Bisnis, JAKARTA — Bank Indonesia (BI) dijadwalkan mengumumkan hasil Rapat Dewan Gubernur (RDG) edisi Oktober 2025 pada hari ini, Rabu (22/10/2025), yang akan menentukan arah kebijakan suku bunga, atau yang dikenal sebagai BI Rate, untuk periode mendatang.

Sinyalemen dari para ekonom menunjukkan adanya ekspektasi perubahan. Bloomberg menghimpun konsensus yang mengungkapkan bahwa mayoritas ekonom, tepatnya 29 dari 37, memprediksi BI akan memangkas suku bunga kebijakan sebesar 25 basis poin, menjadikannya 4,50%. Sementara itu, sebagian kecil lainnya memperkirakan BI akan mempertahankan suku bunga di level 4,75%. Jika prediksi ini akurat, maka pemotongan BI Rate ini akan menjadi yang keempat kalinya secara berturut-turut.

Terjadi perubahan signifikan dalam kebijakan moneter BI sejak pemerintahan Prabowo-Gibran. Jika sebelumnya BI fokus pada pengetatan kebijakan untuk menstabilkan nilai tukar rupiah dan mengendalikan inflasi, kini arahnya lebih condong untuk mendukung pertumbuhan ekonomi, sejalan dengan target ambisius Prabowo untuk mencapai pertumbuhan 8% pada tahun 2029.

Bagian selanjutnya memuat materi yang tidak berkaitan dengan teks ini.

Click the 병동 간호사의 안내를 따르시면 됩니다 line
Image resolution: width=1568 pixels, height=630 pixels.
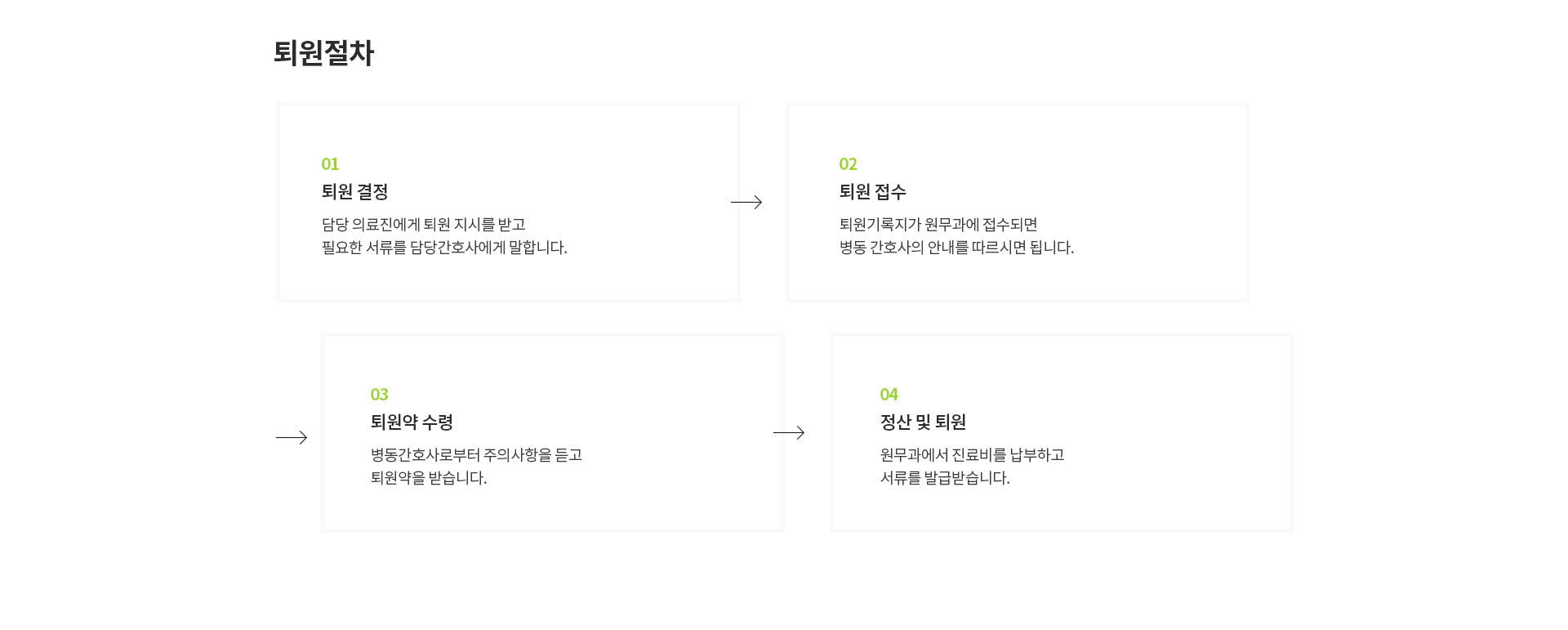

Baca Juga: IHSG Menanti Keputusan BI Rate, Saham BBCA, BBRI, BMRI Menanjak

Dalam setahun terakhir, BI telah secara agresif menurunkan suku bunga kebijakan sebesar total 150 basis poin, dari 6,25% menjadi 4,75%. Ini merupakan perubahan drastis dibandingkan periode awal 2023 hingga akhir 2024, di mana BI mempertahankan suku bunga tinggi di kisaran 5,75% hingga 6,25%.

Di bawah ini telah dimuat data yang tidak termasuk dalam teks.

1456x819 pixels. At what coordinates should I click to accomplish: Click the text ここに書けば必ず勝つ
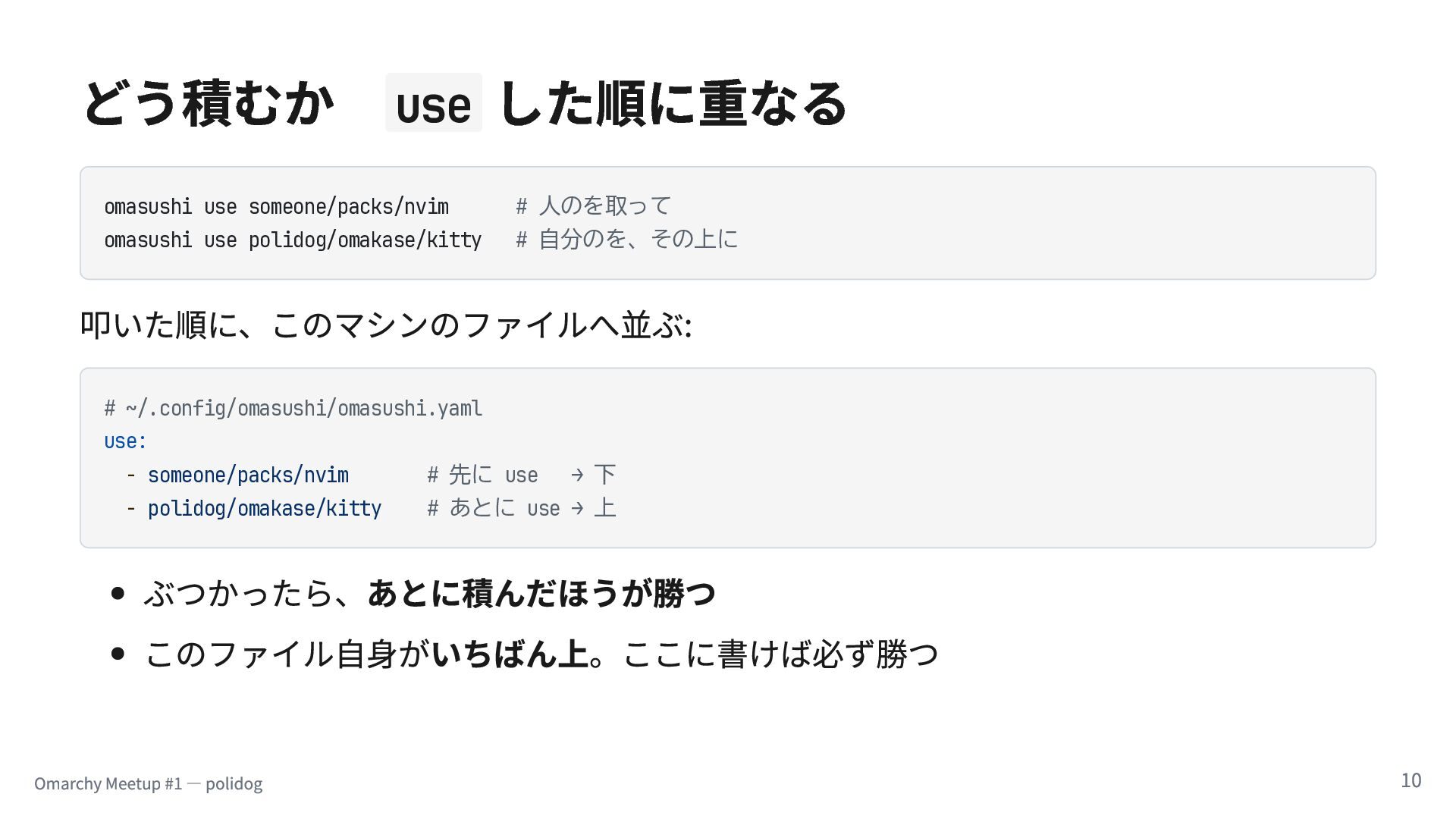[780, 654]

Gubernur BI Perry Warjiyo menegaskan bahwa kebijakan moneter kini akan lebih difokuskan untuk mendorong akselerasi pertumbuhan ekonomi. Menurutnya, pertumbuhan ekonomi nasional saat ini masih berada di bawah potensi maksimalnya, sehingga perlu adanya dorongan terhadap permintaan domestik.

Baca Juga: Konsensus Suku Bunga: 29 Ekonom Ramal BI Rate Dipangkas Jadi 4,5%

“Dari sisi Bank Indonesia, melalui sinergitas, semua kebijakan kami memang telah all out untuk pro growth dengan tetap menjaga stabilitas,” ungkap Perry dalam konferensi pers daring setelah rapat dewan gubernur BI pada September 2025.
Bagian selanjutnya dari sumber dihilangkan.